Why Kids Need to Feel Heard Before They Can Listen

Why Kids Need to Feel Heard Before They Can Listen

LiLLBUD

Getting to know the Listening Loop: Have you ever tried to get your child to calm down or do what you told them to do while they were having a tantrum? They probably didn't hear a thing. That's because kids can't really listen until they feel like they're being heard.
It isn't just your ears that hear; it's your heart.

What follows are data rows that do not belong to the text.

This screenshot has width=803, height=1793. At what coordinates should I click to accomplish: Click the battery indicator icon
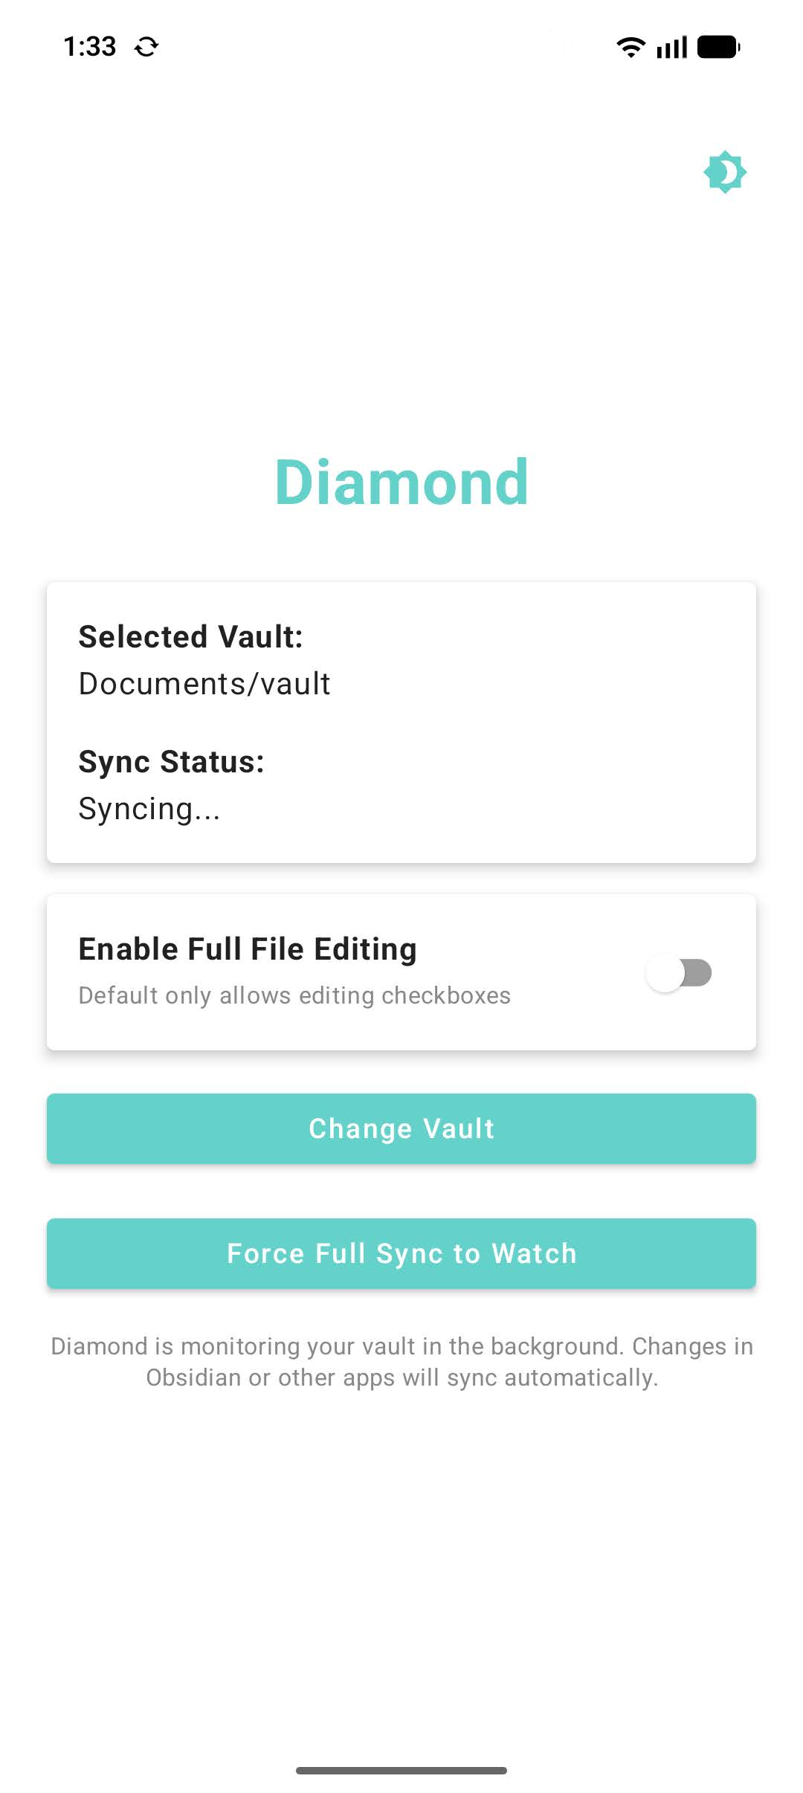click(x=718, y=46)
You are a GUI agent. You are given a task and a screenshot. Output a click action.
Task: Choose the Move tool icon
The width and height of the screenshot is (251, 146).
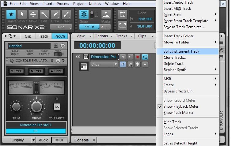coord(33,15)
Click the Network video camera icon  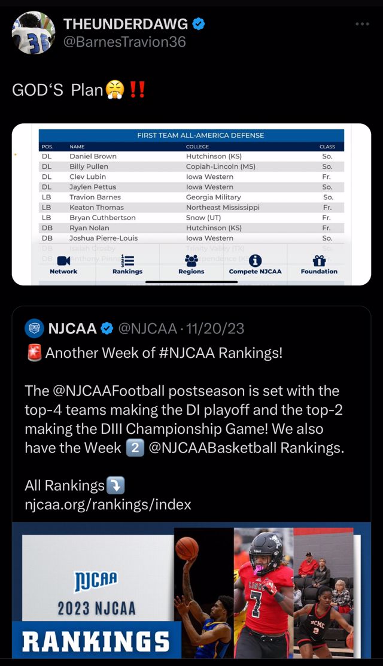(x=63, y=260)
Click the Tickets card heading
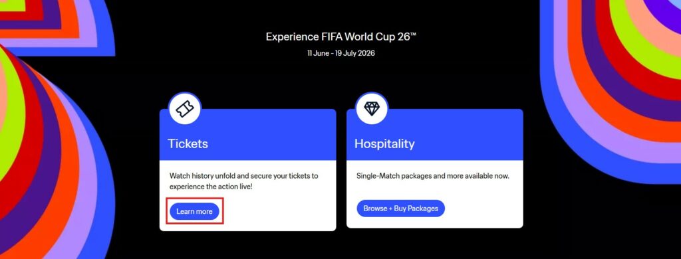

Kids are learning how to deal with their feelings, express themselves, and be independent. If you don't first acknowledge their feelings, any advice, instruction, or correction can feel like a fight.

Why Feeling Heard Matters

  • Validates Emotions: It validates your feelings. When kids show anger, frustration, or excitement, and adults pay attention and show understanding, kids feel safe.
  • Builds Trust: Trust is built when a child feels understood. Trust makes kids want to get involved instead of fighting back.
  • Improves Cooperation: When you listen to a child's feelings, they're more likely to follow directions calmly.
  • Helps Kids Control Their Emotions: Giving kids names for their feelings helps them deal with them better, which cuts down on fights and tantrums.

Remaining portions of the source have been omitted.